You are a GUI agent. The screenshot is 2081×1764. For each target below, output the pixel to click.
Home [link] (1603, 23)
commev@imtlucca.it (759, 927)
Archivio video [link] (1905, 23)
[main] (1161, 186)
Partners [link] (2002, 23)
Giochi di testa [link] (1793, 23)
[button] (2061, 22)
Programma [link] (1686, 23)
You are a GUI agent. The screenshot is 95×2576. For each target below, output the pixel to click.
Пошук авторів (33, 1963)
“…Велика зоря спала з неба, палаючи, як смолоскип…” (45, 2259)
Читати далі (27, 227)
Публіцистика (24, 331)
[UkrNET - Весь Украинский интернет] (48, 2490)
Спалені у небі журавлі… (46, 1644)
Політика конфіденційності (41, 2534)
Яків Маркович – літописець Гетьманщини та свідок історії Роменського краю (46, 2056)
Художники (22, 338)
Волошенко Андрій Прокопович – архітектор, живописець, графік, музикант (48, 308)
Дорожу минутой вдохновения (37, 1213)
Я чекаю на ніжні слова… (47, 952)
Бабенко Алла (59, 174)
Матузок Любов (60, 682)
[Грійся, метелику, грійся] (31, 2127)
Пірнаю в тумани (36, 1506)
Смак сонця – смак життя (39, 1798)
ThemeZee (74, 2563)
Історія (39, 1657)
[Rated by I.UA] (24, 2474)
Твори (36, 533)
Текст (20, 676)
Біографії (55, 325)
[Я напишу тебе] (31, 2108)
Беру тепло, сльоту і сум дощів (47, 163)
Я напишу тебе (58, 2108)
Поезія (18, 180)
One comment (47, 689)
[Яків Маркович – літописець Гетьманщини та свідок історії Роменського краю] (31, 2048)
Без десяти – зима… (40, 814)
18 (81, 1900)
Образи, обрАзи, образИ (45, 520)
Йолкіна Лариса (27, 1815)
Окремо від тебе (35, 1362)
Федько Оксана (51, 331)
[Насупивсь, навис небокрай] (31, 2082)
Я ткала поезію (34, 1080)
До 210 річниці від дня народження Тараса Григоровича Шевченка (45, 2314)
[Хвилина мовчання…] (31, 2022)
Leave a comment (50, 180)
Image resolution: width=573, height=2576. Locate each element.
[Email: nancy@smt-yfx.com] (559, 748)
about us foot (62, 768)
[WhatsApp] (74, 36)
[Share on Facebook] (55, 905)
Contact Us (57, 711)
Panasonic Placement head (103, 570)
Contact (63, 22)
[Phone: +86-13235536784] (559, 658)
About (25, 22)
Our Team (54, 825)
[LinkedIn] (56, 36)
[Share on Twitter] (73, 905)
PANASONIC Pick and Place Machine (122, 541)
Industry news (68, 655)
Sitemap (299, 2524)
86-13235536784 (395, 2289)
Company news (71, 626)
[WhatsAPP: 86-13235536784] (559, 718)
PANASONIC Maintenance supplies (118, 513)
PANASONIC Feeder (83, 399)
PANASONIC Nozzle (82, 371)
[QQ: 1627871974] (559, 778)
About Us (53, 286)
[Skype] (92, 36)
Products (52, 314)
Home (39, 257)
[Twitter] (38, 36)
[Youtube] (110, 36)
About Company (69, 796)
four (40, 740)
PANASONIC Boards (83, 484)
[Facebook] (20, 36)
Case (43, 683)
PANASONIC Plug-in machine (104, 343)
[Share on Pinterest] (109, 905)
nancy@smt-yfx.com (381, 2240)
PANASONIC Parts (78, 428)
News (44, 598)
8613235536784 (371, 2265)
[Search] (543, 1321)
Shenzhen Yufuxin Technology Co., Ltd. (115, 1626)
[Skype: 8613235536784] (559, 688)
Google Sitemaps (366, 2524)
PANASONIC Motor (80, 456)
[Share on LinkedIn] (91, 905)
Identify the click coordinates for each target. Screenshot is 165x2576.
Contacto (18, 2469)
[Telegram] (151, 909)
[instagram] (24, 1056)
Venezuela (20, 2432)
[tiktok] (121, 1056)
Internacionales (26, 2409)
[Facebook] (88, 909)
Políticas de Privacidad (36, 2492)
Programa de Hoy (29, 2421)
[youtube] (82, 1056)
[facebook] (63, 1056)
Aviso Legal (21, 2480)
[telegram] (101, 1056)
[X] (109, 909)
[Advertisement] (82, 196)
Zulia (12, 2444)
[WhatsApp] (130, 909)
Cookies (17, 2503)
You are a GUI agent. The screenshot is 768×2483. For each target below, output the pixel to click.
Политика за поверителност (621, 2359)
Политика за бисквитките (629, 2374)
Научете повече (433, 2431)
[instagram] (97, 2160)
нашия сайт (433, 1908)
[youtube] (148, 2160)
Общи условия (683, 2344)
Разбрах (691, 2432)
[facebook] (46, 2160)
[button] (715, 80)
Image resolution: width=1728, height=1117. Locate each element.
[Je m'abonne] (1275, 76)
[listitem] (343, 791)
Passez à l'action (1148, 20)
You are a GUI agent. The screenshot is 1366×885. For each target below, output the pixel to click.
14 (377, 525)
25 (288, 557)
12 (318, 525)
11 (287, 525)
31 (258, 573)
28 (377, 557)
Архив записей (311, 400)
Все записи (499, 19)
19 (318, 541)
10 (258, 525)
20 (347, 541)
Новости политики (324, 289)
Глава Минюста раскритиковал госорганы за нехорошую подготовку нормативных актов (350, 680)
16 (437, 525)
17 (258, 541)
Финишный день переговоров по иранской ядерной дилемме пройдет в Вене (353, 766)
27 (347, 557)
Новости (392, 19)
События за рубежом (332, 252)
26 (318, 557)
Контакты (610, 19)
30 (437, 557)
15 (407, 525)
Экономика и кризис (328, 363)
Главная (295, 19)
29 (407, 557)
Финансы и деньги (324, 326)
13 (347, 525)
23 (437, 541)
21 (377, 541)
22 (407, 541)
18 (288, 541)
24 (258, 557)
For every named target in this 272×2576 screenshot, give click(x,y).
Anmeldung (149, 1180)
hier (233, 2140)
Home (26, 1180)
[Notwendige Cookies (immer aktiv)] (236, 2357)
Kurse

-=-=-=-=-

About this task
Starting at the first line of the records above, please copy each line exactly until you reach the line containing "[LinkedIn] (56, 36)". Include that line and stop there.

Solution for this problem
You are a GUI agent. The screenshot is 2081×1764. For each target below, output the pixel to click.
Home [link] (1603, 23)
commev@imtlucca.it (759, 927)
Archivio video [link] (1905, 23)
[main] (1161, 186)
Partners [link] (2002, 23)
Giochi di testa [link] (1793, 23)
[button] (2061, 22)
Programma [link] (1686, 23)
You are a GUI agent. The screenshot is 95×2576. For each target below, output the pixel to click.
Пошук авторів (33, 1963)
“…Велика зоря спала з неба, палаючи, як смолоскип…” (45, 2259)
Читати далі (27, 227)
Публіцистика (24, 331)
[UkrNET - Весь Украинский интернет] (48, 2490)
Спалені у небі журавлі… (46, 1644)
Політика конфіденційності (41, 2534)
Яків Маркович – літописець Гетьманщини та свідок історії Роменського краю (46, 2056)
Художники (22, 338)
Волошенко Андрій Прокопович – архітектор, живописець, графік, музикант (48, 308)
Дорожу минутой вдохновения (37, 1213)
Я чекаю на ніжні слова… (47, 952)
Бабенко Алла (59, 174)
Матузок Любов (60, 682)
[Грійся, метелику, грійся] (31, 2127)
Пірнаю в тумани (36, 1506)
Смак сонця – смак життя (39, 1798)
ThemeZee (74, 2563)
Історія (39, 1657)
[Rated by I.UA] (24, 2474)
Твори (36, 533)
Текст (20, 676)
Біографії (55, 325)
[Я напишу тебе] (31, 2108)
Беру тепло, сльоту і сум дощів (47, 163)
Я напишу тебе (58, 2108)
Поезія (18, 180)
One comment (47, 689)
[Яків Маркович – літописець Гетьманщини та свідок історії Роменського краю] (31, 2048)
Без десяти – зима… (40, 814)
18 (81, 1900)
Образи, обрАзи, образИ (45, 520)
Йолкіна Лариса (27, 1815)
Окремо від тебе (35, 1362)
Федько Оксана (51, 331)
[Насупивсь, навис небокрай] (31, 2082)
Я ткала поезію (34, 1080)
До 210 річниці від дня народження Тараса Григоровича Шевченка (45, 2314)
[Хвилина мовчання…] (31, 2022)
Leave a comment (50, 180)
Image resolution: width=573, height=2576. Locate each element.
[Email: nancy@smt-yfx.com] (559, 748)
about us foot (62, 768)
[WhatsApp] (74, 36)
[Share on Facebook] (55, 905)
Contact Us (57, 711)
Panasonic Placement head (103, 570)
Contact (63, 22)
[Phone: +86-13235536784] (559, 658)
About (25, 22)
Our Team (54, 825)
[LinkedIn] (56, 36)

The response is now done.